▸ Problem
What are the lines from the one with "The width and" through the end of the records below, written out exactly and without the pictures?

▸ Dataset records
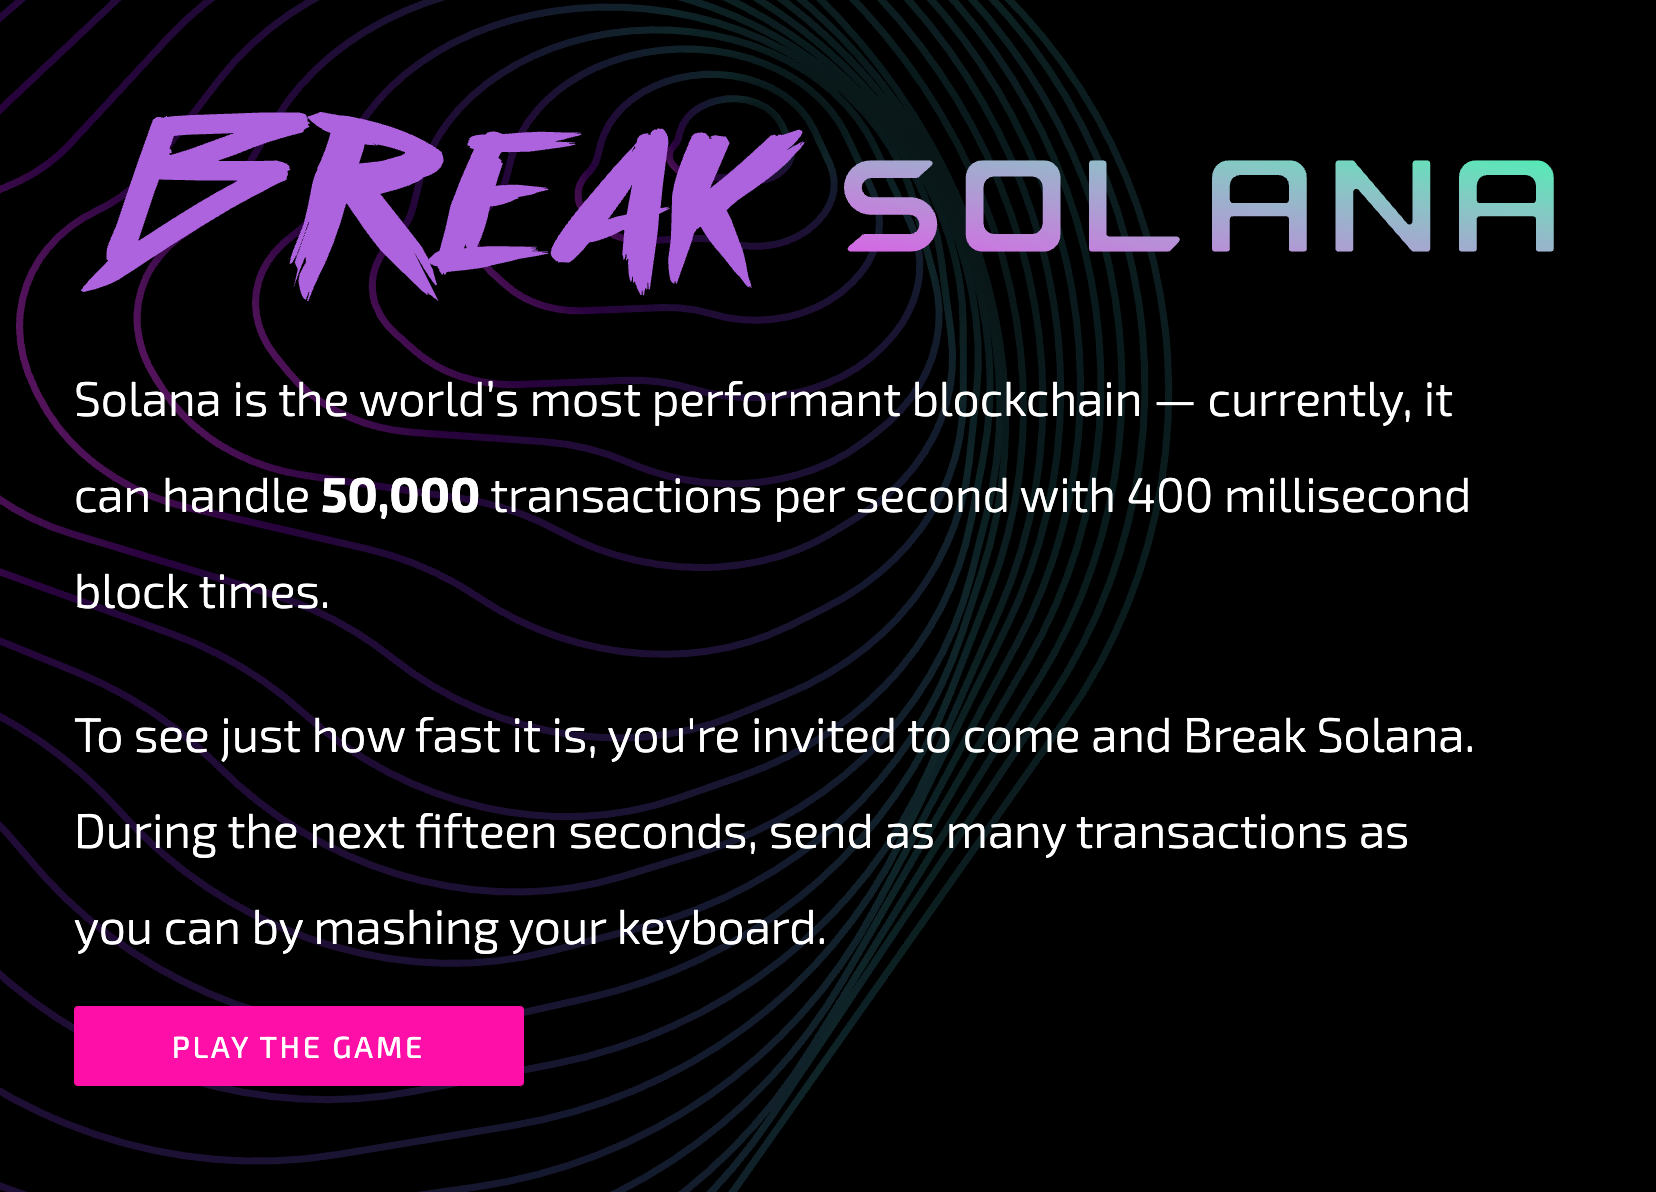Click the purple BREAK brush logo
Viewport: 1656px width, 1192px height.
click(442, 205)
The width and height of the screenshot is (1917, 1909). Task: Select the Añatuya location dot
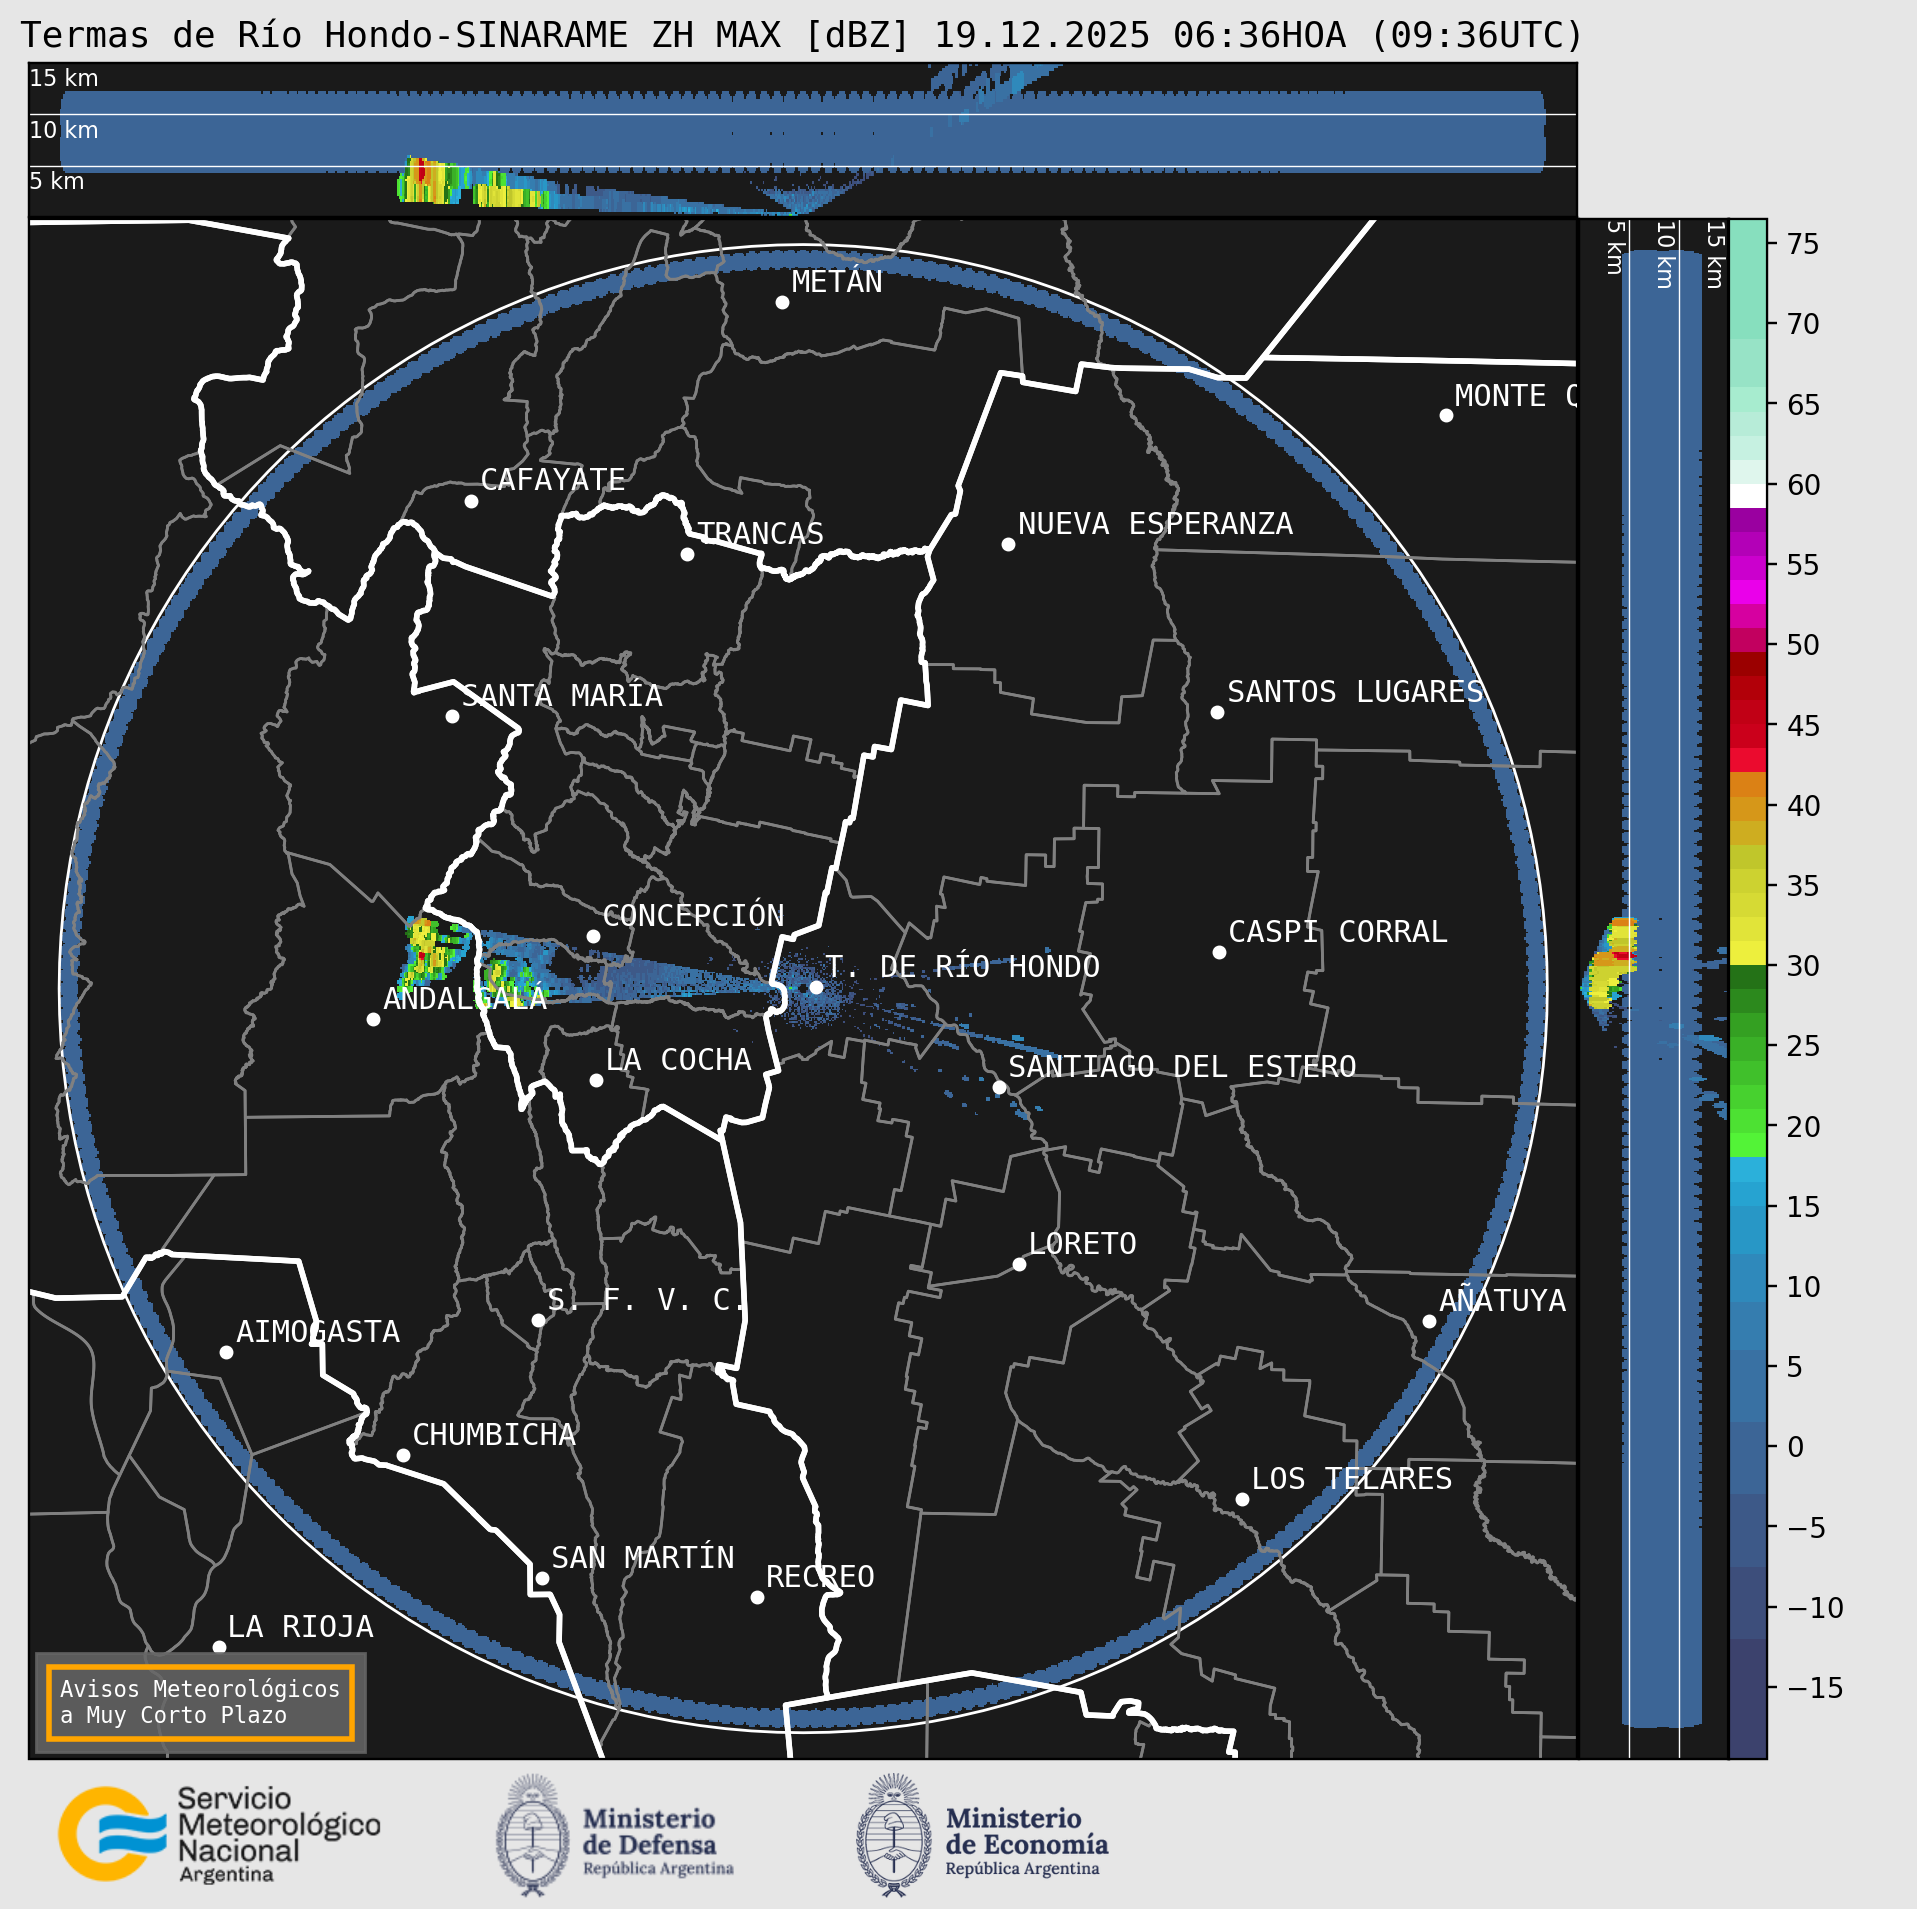coord(1429,1321)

▸ Written response
The width and height of the screenshot is (1917, 1909). Task: Select the Añatuya location dot
coord(1429,1321)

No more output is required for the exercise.